**EXERCISE DETAILS**
Lay out the lines below as a Markdown table with two columns, "Row" and "Line". Give each non-blank line its own row and number the rows in order.

-- Start of DATA PROVIDED --

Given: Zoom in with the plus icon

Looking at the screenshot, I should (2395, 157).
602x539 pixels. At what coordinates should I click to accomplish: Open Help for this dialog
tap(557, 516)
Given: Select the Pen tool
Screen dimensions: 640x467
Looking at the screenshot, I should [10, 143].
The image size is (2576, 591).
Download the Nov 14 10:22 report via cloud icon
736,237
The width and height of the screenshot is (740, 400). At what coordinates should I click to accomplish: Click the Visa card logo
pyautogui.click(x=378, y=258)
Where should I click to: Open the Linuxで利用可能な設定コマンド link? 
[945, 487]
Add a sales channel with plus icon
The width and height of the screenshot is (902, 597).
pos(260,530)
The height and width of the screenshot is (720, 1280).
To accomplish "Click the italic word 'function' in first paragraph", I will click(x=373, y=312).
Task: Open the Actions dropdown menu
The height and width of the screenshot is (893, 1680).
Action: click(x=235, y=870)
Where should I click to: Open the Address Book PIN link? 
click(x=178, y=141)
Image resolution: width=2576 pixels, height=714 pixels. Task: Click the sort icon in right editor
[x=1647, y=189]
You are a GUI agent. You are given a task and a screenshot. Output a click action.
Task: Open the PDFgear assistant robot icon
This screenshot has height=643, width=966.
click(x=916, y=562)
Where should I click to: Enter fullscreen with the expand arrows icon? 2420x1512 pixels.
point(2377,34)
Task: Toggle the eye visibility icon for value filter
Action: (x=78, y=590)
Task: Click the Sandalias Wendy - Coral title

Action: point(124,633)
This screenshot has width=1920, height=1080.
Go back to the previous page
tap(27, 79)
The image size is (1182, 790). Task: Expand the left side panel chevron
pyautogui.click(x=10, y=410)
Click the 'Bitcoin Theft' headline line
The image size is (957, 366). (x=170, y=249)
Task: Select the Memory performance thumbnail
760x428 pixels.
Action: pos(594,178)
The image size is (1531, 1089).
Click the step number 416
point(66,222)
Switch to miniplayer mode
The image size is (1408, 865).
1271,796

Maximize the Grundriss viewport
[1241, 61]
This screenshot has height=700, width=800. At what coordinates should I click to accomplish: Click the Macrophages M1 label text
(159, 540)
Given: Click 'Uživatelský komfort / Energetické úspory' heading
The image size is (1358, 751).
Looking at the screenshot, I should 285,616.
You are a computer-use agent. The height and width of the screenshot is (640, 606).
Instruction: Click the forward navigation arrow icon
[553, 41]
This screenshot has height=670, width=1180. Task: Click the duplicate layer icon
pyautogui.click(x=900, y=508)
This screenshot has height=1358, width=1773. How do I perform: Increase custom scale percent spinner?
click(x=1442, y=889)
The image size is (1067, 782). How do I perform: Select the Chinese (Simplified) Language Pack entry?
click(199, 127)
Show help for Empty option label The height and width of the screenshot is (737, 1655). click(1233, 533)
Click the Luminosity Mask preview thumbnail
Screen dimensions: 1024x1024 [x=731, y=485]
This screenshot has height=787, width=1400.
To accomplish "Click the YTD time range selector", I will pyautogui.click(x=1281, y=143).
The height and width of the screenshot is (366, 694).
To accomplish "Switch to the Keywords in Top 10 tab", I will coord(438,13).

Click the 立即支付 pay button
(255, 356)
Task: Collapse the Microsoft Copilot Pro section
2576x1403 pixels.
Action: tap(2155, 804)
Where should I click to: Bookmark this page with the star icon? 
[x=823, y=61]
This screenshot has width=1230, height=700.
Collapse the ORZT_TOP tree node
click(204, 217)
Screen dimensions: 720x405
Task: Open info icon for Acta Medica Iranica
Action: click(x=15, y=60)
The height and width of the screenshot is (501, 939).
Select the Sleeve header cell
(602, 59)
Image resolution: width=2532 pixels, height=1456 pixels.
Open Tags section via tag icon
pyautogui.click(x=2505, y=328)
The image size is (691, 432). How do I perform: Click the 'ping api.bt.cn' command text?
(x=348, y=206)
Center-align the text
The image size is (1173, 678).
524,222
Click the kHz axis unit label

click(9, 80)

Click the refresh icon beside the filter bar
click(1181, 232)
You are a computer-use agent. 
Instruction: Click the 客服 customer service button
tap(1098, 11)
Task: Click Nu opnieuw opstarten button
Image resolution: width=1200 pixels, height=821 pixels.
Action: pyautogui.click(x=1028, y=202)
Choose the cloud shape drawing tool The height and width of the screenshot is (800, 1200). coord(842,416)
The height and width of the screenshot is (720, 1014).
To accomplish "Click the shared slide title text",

-- End of DATA PROVIDED --

**FINAL RESULT**
| Row | Line |
|---|---|
| 1 | Given: Zoom in with the plus icon |
| 2 | Looking at the screenshot, I should (2395, 157). |
| 3 | 602x539 pixels. At what coordinates should I click to accomplish: Open Help for this dialog |
| 4 | tap(557, 516) |
| 5 | Given: Select the Pen tool |
| 6 | Screen dimensions: 640x467 |
| 7 | Looking at the screenshot, I should [10, 143]. |
| 8 | The image size is (2576, 591). |
| 9 | Download the Nov 14 10:22 report via cloud icon |
| 10 | 736,237 |
| 11 | The width and height of the screenshot is (740, 400). At what coordinates should I click to accomplish: Click the Visa card logo |
| 12 | pyautogui.click(x=378, y=258) |
| 13 | Where should I click to: Open the Linuxで利用可能な設定コマンド link?  |
| 14 | [945, 487] |
| 15 | Add a sales channel with plus icon |
| 16 | The width and height of the screenshot is (902, 597). |
| 17 | pos(260,530) |
| 18 | The height and width of the screenshot is (720, 1280). |
| 19 | To accomplish "Click the italic word 'function' in first paragraph", I will click(x=373, y=312). |
| 20 | Task: Open the Actions dropdown menu |
| 21 | The height and width of the screenshot is (893, 1680). |
| 22 | Action: click(x=235, y=870) |
| 23 | Where should I click to: Open the Address Book PIN link?  |
| 24 | click(x=178, y=141) |
| 25 | Image resolution: width=2576 pixels, height=714 pixels. Task: Click the sort icon in right editor |
| 26 | [x=1647, y=189] |
| 27 | You are a GUI agent. You are given a task and a screenshot. Output a click action. |
| 28 | Task: Open the PDFgear assistant robot icon |
| 29 | This screenshot has height=643, width=966. |
| 30 | click(x=916, y=562) |
| 31 | Where should I click to: Enter fullscreen with the expand arrows icon? 2420x1512 pixels. |
| 32 | point(2377,34) |
| 33 | Task: Toggle the eye visibility icon for value filter |
| 34 | Action: (x=78, y=590) |
| 35 | Task: Click the Sandalias Wendy - Coral title |
| 36 | Action: point(124,633) |
| 37 | This screenshot has width=1920, height=1080. |
| 38 | Go back to the previous page |
| 39 | tap(27, 79) |
| 40 | The image size is (1182, 790). Task: Expand the left side panel chevron |
| 41 | pyautogui.click(x=10, y=410) |
| 42 | Click the 'Bitcoin Theft' headline line |
| 43 | The image size is (957, 366). (x=170, y=249) |
| 44 | Task: Select the Memory performance thumbnail |
| 45 | 760x428 pixels. |
| 46 | Action: pos(594,178) |
| 47 | The image size is (1531, 1089). |
| 48 | Click the step number 416 |
| 49 | point(66,222) |
| 50 | Switch to miniplayer mode |
| 51 | The image size is (1408, 865). |
| 52 | 1271,796 |
| 53 | Maximize the Grundriss viewport |
| 54 | [1241, 61] |
| 55 | This screenshot has height=700, width=800. At what coordinates should I click to accomplish: Click the Macrophages M1 label text |
| 56 | (159, 540) |
| 57 | Given: Click 'Uživatelský komfort / Energetické úspory' heading |
| 58 | The image size is (1358, 751). |
| 59 | Looking at the screenshot, I should 285,616. |
| 60 | You are a computer-use agent. The height and width of the screenshot is (640, 606). |
| 61 | Instruction: Click the forward navigation arrow icon |
| 62 | [553, 41] |
| 63 | This screenshot has height=670, width=1180. Task: Click the duplicate layer icon |
| 64 | pyautogui.click(x=900, y=508) |
| 65 | This screenshot has height=1358, width=1773. How do I perform: Increase custom scale percent spinner? |
| 66 | click(x=1442, y=889) |
| 67 | The image size is (1067, 782). How do I perform: Select the Chinese (Simplified) Language Pack entry? |
| 68 | click(199, 127) |
| 69 | Show help for Empty option label The height and width of the screenshot is (737, 1655). click(1233, 533) |
| 70 | Click the Luminosity Mask preview thumbnail |
| 71 | Screen dimensions: 1024x1024 [x=731, y=485] |
| 72 | This screenshot has height=787, width=1400. |
| 73 | To accomplish "Click the YTD time range selector", I will pyautogui.click(x=1281, y=143). |
| 74 | The height and width of the screenshot is (366, 694). |
| 75 | To accomplish "Switch to the Keywords in Top 10 tab", I will coord(438,13). |
| 76 | Click the 立即支付 pay button |
| 77 | (255, 356) |
| 78 | Task: Collapse the Microsoft Copilot Pro section |
| 79 | 2576x1403 pixels. |
| 80 | Action: tap(2155, 804) |
| 81 | Where should I click to: Bookmark this page with the star icon?  |
| 82 | [x=823, y=61] |
| 83 | This screenshot has width=1230, height=700. |
| 84 | Collapse the ORZT_TOP tree node |
| 85 | click(204, 217) |
| 86 | Screen dimensions: 720x405 |
| 87 | Task: Open info icon for Acta Medica Iranica |
| 88 | Action: click(x=15, y=60) |
| 89 | The height and width of the screenshot is (501, 939). |
| 90 | Select the Sleeve header cell |
| 91 | (602, 59) |
| 92 | Image resolution: width=2532 pixels, height=1456 pixels. |
| 93 | Open Tags section via tag icon |
| 94 | pyautogui.click(x=2505, y=328) |
| 95 | The image size is (691, 432). How do I perform: Click the 'ping api.bt.cn' command text? |
| 96 | (x=348, y=206) |
| 97 | Center-align the text |
| 98 | The image size is (1173, 678). |
| 99 | 524,222 |
| 100 | Click the kHz axis unit label |
| 101 | click(9, 80) |
| 102 | Click the refresh icon beside the filter bar |
| 103 | click(1181, 232) |
| 104 | You are a computer-use agent.  |
| 105 | Instruction: Click the 客服 customer service button |
| 106 | tap(1098, 11) |
| 107 | Task: Click Nu opnieuw opstarten button |
| 108 | Image resolution: width=1200 pixels, height=821 pixels. |
| 109 | Action: pyautogui.click(x=1028, y=202) |
| 110 | Choose the cloud shape drawing tool The height and width of the screenshot is (800, 1200). coord(842,416) |
| 111 | The height and width of the screenshot is (720, 1014). |
| 112 | To accomplish "Click the shared slide title text", |